| YOUR OBJECTIVE |
List each game state constant defined in the state machine code below, along with its numeric value.

| PROVIDED TEXT |
==========

Overview
Instead of one monolithic game loop, use a state machine to separate different phases of your game. Each state has its own update logic, and transitions happen when conditions are met. This makes code cleaner, easier to debug, and simpler to extend.
Code
; =============================================================================
; STATE MACHINE LOOP - ZX SPECTRUM
; Game flow with distinct states
; Taught: Game 1 (Ink War), Unit 7
; CPU: Variable | Memory: ~50 bytes
; =============================================================================
; Game states
GS_TITLE equ 0 ; Title screen
GS_PLAYING equ 1 ; Main gameplay
GS_GAMEOVER equ 2 ; Game over screen
GS_PAUSED equ 3 ; Paused (optional)
main_loop:
halt ; Wait for frame
; Dispatch based on current state
ld a, (game_state)

==========

| RECORD SET |
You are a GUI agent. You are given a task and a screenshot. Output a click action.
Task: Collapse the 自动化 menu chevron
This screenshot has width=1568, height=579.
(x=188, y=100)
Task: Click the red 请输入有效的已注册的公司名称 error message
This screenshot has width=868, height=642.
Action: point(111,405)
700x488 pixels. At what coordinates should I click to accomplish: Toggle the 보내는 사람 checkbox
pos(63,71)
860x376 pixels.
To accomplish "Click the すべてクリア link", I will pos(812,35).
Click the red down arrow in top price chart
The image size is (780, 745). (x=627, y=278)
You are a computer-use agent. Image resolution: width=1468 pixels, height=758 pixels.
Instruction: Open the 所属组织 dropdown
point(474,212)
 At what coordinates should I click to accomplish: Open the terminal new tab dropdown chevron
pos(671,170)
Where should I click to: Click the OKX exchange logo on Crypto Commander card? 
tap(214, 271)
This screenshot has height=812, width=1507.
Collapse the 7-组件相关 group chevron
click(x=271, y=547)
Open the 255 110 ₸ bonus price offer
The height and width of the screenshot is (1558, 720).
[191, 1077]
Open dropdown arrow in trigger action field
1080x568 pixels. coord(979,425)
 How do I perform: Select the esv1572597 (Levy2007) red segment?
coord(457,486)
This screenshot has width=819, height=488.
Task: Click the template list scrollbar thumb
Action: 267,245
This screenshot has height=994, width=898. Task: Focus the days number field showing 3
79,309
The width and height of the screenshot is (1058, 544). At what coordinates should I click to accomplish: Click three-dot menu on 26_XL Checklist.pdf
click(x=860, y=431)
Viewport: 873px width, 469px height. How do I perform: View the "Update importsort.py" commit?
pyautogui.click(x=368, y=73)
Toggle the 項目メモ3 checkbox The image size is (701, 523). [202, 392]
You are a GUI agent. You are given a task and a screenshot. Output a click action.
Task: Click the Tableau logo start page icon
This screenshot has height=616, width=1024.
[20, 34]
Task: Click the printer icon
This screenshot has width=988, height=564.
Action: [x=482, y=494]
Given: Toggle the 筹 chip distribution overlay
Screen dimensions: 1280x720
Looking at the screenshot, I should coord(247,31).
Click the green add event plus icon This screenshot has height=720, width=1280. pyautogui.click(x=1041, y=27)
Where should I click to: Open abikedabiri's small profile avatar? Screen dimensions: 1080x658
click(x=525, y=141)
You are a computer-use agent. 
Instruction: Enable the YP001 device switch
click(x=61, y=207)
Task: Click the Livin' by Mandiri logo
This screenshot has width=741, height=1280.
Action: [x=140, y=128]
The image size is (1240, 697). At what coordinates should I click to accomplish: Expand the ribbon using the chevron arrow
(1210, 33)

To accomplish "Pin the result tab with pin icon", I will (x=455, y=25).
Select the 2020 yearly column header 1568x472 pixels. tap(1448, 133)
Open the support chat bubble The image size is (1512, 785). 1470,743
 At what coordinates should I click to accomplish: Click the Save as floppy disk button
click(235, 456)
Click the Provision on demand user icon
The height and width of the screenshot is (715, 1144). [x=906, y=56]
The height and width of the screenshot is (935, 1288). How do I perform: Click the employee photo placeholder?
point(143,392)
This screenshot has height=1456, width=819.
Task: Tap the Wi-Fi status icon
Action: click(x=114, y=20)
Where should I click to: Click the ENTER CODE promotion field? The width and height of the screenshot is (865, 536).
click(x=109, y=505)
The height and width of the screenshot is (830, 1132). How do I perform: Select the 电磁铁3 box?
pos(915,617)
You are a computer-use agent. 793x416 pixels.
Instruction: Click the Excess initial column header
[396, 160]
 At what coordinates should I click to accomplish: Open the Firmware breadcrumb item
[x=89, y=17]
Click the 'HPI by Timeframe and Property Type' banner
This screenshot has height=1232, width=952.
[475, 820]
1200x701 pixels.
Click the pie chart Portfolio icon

==========

| WRITTEN ANSWER |
GS_TITLE: 0
GS_PLAYING: 1
GS_GAMEOVER: 2
GS_PAUSED: 3